De modo que tanto los políticos de todos los sectores, como los medios de comunicación, deben ser unánimes en condenar dicha violencia injustificada. Probablemente que la sigamos sufriendo no es suficiente para sostener que estamos en guerra, pero qué lejos estamos de vivir en un Chile en el que reina esa tranquilidad del orden que es la paz verdadera. Las medidas que sean necesarias para restablecer el orden público pueden ser discutidas, pero es necesario restablecerlo en vistas precisamente de la anhelada concordia y paz social. Pero restaurar dicho desorden no es lo único necesario para devolver la paz al país. Del mismo modo, es urgente establecer las medidas políticas, económicas y sociales que sean necesarias para que sea respetada la dignidad de la persona humana, así como para erradicar las visibles injusticias sociales y económicas que padece nuestra sociedad, si se quiere un clima de paz y concordia real.  

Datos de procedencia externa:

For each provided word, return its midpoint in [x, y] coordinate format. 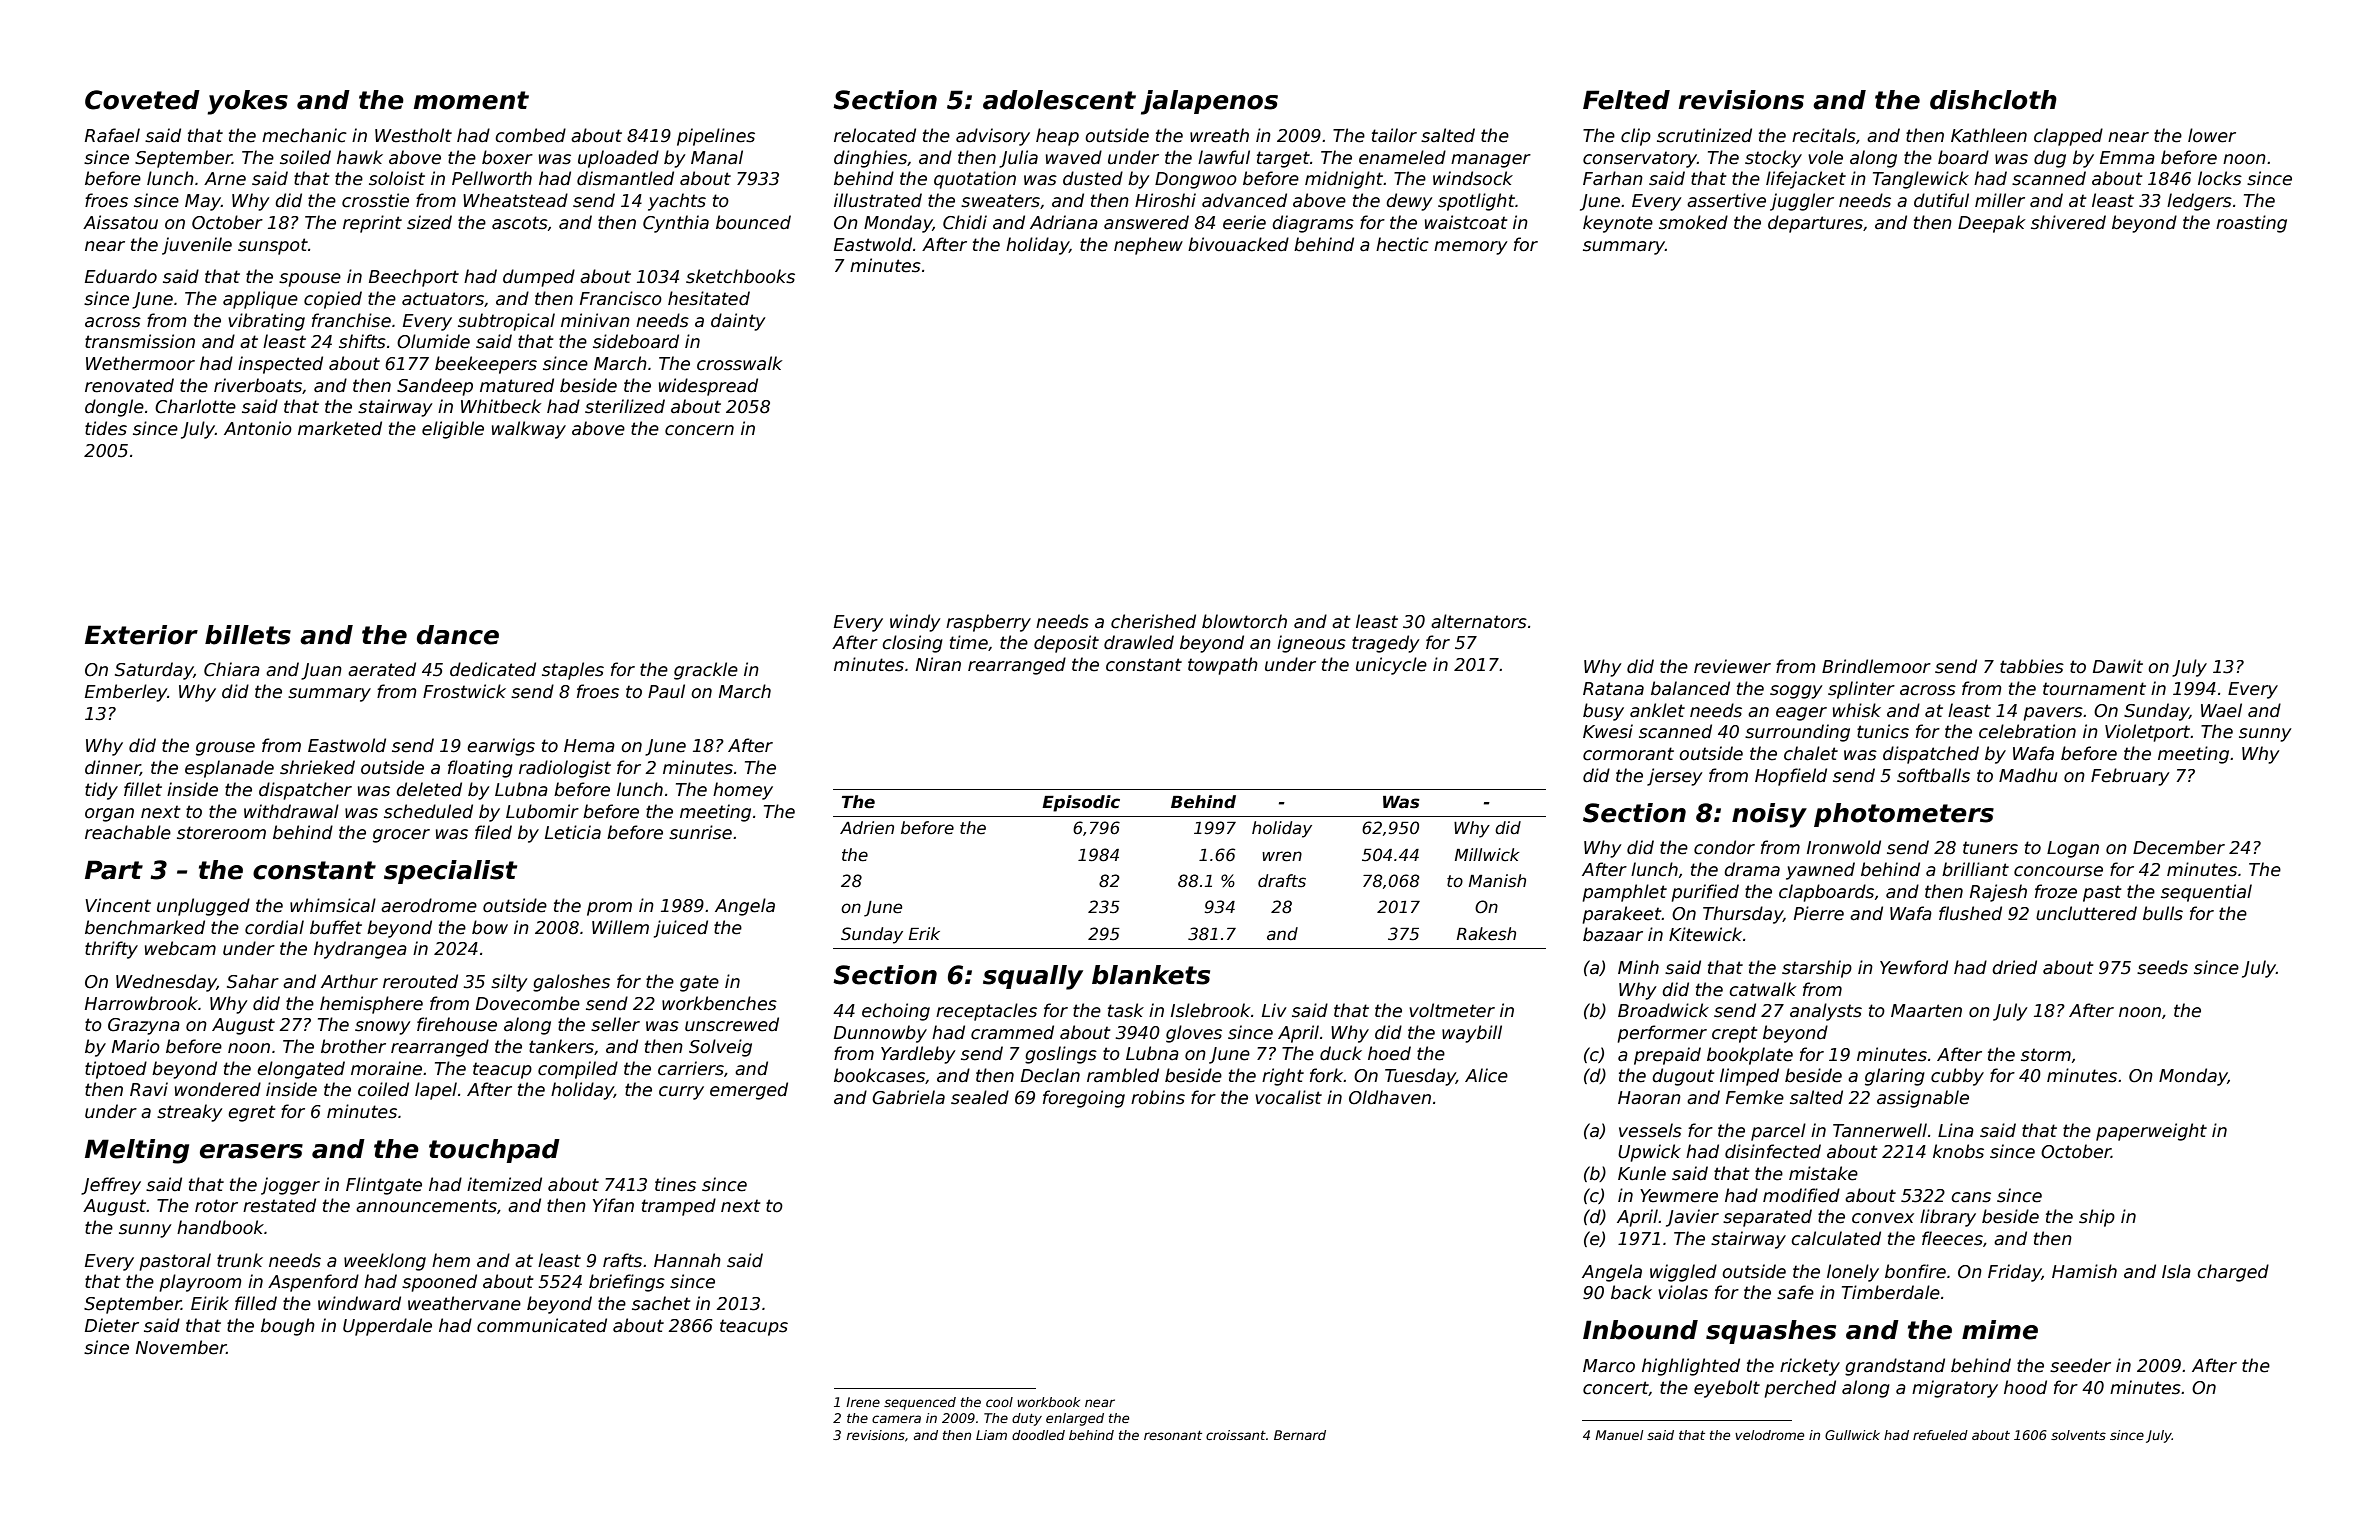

Creo, sinceramente, que es necesario reflexionar en serio sobre las palabras del General Iturriaga mencionadas más arriba: “yo estoy feliz, no estoy en guerra con nadie”, porque solo la paz de la propia alma puede ser el fundamento de una reconstrucción de Chile, ya que solo la paz interior puede causar la paz social. Más que los programas, los acuerdos, las medidas, los proyectos –todos necesarios y urgentes desde luego–, pero más que eso, es necesaria la paz de la propia alma para encauzar un verdadero encuentro de diálogo y tolerancia entre las personas.